* Aim of the task:
Your answer should be one number, the count of lines in the listing below containing the word "Given".

* Excerpted records:
┏━━

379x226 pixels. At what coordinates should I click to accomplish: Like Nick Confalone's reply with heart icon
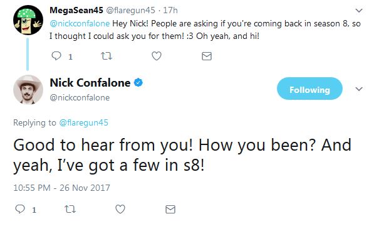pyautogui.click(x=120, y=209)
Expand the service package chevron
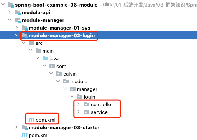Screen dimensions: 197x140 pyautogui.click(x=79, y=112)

┗━━
┏━━

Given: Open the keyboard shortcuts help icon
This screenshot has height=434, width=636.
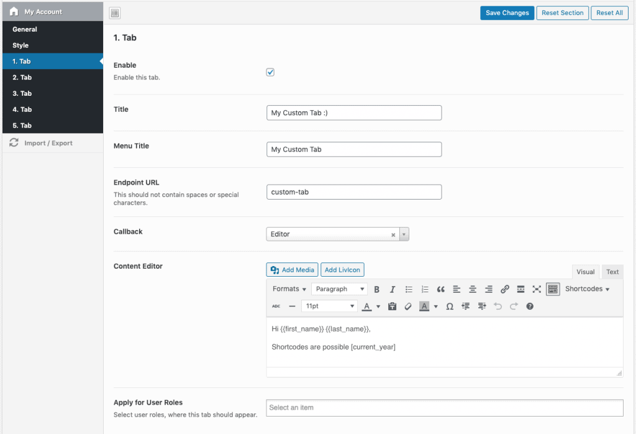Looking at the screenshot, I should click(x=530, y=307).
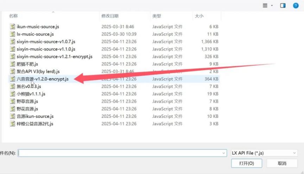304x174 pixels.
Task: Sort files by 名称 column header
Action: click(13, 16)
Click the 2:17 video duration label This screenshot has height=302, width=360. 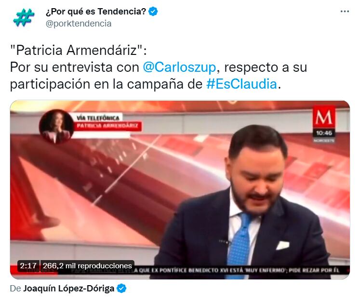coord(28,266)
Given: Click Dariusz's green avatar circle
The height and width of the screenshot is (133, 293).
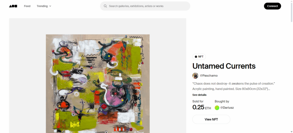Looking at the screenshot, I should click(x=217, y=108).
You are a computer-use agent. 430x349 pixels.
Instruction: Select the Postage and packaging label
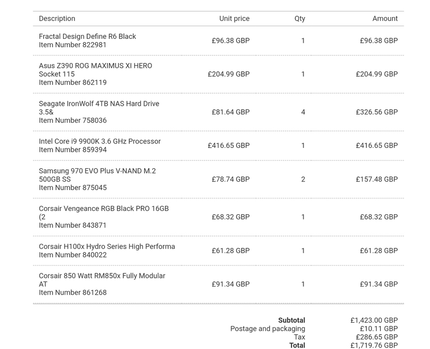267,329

┗━━

* Response:
2